> _Exercise description_: Lines before the one with "The image size is (1920, 1200)." are left out; return that line and all that follow it, exactly, through the end of the data.

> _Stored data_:
· · · ·
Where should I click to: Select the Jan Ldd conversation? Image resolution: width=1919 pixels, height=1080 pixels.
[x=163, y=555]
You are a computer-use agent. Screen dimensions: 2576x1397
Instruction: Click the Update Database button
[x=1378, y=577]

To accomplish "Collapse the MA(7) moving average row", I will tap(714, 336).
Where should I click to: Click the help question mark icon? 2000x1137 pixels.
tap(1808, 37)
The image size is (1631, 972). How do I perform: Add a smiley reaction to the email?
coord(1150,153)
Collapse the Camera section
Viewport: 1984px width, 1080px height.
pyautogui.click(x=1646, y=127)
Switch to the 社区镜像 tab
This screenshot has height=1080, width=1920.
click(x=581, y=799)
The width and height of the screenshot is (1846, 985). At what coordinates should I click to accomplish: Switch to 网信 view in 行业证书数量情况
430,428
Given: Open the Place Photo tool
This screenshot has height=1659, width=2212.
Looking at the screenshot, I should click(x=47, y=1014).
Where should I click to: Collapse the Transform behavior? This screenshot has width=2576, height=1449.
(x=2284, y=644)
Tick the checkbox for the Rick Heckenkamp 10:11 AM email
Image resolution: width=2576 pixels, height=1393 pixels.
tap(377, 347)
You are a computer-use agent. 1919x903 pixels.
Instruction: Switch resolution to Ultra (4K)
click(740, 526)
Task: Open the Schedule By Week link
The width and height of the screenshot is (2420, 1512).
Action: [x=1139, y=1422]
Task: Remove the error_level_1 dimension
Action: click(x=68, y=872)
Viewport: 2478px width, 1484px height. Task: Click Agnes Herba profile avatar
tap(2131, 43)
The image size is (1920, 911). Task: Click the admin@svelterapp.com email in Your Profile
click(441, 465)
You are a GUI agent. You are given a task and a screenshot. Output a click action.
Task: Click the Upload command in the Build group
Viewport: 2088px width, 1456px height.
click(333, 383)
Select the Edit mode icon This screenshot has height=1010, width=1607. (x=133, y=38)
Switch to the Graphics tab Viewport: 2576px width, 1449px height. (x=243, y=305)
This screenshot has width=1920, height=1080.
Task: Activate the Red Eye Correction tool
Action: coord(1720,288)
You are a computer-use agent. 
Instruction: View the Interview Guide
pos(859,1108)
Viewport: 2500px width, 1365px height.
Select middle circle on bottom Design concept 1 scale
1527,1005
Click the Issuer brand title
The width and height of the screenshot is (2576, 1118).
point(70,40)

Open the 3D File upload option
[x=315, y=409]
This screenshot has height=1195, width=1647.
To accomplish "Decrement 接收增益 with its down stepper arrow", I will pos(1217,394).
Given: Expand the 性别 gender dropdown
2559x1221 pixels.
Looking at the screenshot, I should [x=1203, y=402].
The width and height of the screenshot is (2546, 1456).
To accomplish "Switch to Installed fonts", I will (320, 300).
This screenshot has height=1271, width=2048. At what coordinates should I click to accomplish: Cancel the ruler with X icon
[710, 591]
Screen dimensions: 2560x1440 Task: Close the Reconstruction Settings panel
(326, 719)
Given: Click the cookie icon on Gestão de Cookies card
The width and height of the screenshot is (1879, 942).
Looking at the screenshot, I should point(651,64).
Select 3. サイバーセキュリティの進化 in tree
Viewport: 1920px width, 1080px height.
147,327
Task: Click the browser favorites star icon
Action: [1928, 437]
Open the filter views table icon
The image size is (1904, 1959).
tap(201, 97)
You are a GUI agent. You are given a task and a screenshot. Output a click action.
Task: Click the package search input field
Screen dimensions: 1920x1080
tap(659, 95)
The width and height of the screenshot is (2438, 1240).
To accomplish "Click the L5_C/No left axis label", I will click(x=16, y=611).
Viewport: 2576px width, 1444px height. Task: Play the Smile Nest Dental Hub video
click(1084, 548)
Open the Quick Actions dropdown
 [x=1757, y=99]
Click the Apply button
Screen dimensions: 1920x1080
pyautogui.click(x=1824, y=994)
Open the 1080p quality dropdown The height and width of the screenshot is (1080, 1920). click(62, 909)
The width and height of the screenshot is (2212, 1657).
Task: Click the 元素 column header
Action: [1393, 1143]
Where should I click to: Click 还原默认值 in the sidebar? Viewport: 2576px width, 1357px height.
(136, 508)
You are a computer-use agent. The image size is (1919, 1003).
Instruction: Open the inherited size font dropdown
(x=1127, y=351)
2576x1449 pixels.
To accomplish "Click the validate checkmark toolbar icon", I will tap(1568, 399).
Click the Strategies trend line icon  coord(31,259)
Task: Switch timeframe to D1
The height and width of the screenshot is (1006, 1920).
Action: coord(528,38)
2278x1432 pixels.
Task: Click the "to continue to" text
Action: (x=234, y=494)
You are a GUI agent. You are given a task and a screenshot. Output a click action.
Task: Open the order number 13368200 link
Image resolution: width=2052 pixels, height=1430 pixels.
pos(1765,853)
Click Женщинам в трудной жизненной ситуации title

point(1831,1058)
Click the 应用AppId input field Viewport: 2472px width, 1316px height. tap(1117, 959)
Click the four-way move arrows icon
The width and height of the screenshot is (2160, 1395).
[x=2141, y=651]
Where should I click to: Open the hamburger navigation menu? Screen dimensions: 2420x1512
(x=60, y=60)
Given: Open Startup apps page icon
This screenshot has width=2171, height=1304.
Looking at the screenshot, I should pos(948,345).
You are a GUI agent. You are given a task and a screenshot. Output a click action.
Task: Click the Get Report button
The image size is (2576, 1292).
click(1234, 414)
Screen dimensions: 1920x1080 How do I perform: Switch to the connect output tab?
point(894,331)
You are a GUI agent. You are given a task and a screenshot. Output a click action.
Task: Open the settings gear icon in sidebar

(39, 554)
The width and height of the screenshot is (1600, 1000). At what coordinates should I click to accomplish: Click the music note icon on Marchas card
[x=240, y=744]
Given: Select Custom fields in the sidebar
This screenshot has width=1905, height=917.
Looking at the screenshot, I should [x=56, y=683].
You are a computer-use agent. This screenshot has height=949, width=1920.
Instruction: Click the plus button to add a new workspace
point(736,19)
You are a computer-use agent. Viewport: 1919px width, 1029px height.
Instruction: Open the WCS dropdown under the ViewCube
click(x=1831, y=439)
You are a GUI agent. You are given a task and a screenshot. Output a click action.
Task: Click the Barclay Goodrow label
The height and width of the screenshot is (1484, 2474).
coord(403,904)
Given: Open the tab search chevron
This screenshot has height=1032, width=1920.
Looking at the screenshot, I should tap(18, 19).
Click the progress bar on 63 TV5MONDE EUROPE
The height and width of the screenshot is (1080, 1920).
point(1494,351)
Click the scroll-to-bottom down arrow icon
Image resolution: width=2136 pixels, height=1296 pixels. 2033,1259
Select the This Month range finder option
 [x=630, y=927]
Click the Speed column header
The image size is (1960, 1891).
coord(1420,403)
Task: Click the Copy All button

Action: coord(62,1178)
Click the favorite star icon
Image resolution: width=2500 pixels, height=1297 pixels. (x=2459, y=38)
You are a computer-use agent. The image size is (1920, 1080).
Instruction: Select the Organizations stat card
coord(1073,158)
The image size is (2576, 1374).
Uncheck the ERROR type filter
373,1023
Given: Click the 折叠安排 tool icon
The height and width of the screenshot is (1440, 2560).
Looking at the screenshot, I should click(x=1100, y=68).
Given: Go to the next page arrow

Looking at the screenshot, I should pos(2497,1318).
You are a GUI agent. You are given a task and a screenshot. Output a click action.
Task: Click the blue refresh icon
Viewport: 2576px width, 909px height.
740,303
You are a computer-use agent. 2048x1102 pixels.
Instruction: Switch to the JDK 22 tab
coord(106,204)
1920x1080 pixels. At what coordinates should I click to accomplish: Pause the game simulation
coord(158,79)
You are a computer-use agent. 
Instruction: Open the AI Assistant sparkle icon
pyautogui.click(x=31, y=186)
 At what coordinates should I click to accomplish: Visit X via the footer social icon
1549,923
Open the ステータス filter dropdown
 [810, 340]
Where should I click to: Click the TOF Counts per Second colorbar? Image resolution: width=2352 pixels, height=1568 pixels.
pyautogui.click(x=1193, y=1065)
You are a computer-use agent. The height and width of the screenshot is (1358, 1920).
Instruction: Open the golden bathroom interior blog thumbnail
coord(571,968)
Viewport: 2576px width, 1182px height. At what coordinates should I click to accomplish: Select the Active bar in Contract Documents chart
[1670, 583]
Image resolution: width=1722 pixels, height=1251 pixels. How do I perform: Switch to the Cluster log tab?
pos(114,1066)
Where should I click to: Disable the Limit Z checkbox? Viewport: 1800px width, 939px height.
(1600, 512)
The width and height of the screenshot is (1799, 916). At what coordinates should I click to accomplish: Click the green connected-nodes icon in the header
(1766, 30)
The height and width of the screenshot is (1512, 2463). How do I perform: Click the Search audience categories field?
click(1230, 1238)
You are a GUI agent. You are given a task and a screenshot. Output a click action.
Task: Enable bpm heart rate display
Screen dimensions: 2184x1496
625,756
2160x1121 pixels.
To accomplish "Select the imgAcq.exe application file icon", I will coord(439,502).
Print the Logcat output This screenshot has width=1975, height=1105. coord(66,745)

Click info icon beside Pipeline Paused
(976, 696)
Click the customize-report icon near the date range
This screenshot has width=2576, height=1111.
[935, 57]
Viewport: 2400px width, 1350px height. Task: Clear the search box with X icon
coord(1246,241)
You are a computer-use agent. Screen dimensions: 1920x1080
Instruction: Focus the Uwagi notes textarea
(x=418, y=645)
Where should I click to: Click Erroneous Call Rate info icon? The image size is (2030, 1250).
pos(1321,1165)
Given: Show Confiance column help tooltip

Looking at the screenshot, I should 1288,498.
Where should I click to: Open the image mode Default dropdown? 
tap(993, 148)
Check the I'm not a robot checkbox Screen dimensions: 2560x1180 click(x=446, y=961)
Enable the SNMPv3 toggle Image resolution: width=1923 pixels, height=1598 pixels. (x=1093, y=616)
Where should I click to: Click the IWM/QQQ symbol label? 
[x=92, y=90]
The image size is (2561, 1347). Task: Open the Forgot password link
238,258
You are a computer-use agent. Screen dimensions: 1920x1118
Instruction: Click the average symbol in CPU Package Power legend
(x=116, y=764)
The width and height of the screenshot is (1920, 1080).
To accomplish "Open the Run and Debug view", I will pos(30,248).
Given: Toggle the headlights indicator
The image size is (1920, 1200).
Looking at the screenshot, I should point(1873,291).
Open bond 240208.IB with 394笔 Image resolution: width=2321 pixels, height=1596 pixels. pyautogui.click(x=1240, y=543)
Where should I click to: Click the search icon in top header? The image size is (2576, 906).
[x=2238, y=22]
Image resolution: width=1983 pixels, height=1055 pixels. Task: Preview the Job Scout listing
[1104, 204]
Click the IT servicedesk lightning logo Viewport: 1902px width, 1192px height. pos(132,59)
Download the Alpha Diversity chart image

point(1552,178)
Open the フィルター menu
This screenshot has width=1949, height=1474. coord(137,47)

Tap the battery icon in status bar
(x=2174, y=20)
· · · ·
> _Written reply_:
The image size is (1920, 1200).
Looking at the screenshot, I should point(1873,291).
Open bond 240208.IB with 394笔 Image resolution: width=2321 pixels, height=1596 pixels. pyautogui.click(x=1240, y=543)
Where should I click to: Click the search icon in top header? The image size is (2576, 906).
[x=2238, y=22]
Image resolution: width=1983 pixels, height=1055 pixels. Task: Preview the Job Scout listing
[1104, 204]
Click the IT servicedesk lightning logo Viewport: 1902px width, 1192px height. pos(132,59)
Download the Alpha Diversity chart image

point(1552,178)
Open the フィルター menu
This screenshot has width=1949, height=1474. coord(137,47)

Tap the battery icon in status bar
(x=2174, y=20)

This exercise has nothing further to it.